The parlor had a hardwood floor and was furnished with heavy oak furniture. It was attractively fitted and arranged for the convenience of the guests. It opened to an outside roof parlor, which proved a delightful place in the evenings.
The Imperial Hotel cost Jackson $70,000 for the lot, building and furniture. It was a beautiful building, was conveniently situated and had several attractive features that most hotels lacked. All the rooms were outside rooms, which added much to the comfort of the guests.
Jackson secured the services of W. Lee Harbin of Lexington, North Carolina and Sumter, as contractor, and Wheeler and Stern of Charlotte were the architects in charge. The plans for the building, however, were mostly drawn by Jackson. He had a definite idea of what the hotel should be. Provision was allowed so that an additional story could be added and the wings extended toward the rear in case it became necessary to do this in the future.
Jackson had formerly operated Hotel Sumter and Jackson Hotel. Both were successful ventures, and he was known as a successful hotel man. Assisting Jackson was a force of experienced hotel clerks and assistants. T.J. Duckett, who had for many months managed Central Hotel in Florence, was manager and chief clerk. Duckett was well known by and popular among the traveling men of the state. A.M. Woodward, of Albion Hotel at Augusta, Georgia, was designated the night clerk. J.D. Brady held the position of steward. Mrs. A.C. Peterson of Charlotte was housekeeper, and Mrs. Saili Oliver of Bennettsville served in the pantry.

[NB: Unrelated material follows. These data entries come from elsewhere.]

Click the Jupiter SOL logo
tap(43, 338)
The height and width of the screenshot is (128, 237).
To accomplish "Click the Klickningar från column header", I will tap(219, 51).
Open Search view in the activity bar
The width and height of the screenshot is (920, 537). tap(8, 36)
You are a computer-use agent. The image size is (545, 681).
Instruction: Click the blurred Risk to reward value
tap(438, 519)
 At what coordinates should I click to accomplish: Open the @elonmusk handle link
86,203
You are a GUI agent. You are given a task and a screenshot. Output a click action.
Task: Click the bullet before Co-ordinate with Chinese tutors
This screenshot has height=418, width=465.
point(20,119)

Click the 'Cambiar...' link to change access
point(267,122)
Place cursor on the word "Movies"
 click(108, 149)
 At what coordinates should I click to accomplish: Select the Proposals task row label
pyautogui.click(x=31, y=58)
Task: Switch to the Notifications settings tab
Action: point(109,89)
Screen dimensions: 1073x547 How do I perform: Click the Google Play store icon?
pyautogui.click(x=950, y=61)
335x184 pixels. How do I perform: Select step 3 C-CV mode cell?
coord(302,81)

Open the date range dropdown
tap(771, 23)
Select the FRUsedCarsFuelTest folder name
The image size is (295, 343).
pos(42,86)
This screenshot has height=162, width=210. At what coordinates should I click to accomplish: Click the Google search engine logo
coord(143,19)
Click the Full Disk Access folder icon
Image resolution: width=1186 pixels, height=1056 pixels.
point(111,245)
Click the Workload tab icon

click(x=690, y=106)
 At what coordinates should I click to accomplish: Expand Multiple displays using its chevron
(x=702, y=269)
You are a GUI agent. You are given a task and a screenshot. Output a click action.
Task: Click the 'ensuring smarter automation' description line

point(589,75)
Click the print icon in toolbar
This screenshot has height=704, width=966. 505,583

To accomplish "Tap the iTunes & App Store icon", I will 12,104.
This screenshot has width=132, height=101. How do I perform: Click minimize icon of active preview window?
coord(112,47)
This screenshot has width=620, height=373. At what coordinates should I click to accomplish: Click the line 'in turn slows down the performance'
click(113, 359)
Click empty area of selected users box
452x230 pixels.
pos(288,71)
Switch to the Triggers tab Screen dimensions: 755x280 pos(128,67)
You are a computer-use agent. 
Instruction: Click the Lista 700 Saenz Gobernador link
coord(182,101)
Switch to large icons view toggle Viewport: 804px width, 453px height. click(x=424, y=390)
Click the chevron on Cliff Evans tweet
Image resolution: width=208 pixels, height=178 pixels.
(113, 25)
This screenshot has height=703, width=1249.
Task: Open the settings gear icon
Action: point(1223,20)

According to The Sumter Daily Item "the hotel was sold at auction June of 1914 at the court house to Mr. R. Dozier Lee, attorney, for $42,375, who also purchased the furniture in the building for $2,650." The hotel was purchased by Mr. Lee who represented the people who owned Claremont Hotel, and it was thought that it would be run as a rooming house in connection with the Claremont. After World War II, the hotel was sold to the Fladger family and the name was changed to the Fladger Hotel. Once the family left town the hotel was taken over by Mr. Hodges. It later burned and was razed circa 1968 according to the late Mayor W.A. "Bubba" McElveen.
Information and photos used to complete this article were taken from Sumter Item archives; the story was reprinted with a degree of editing.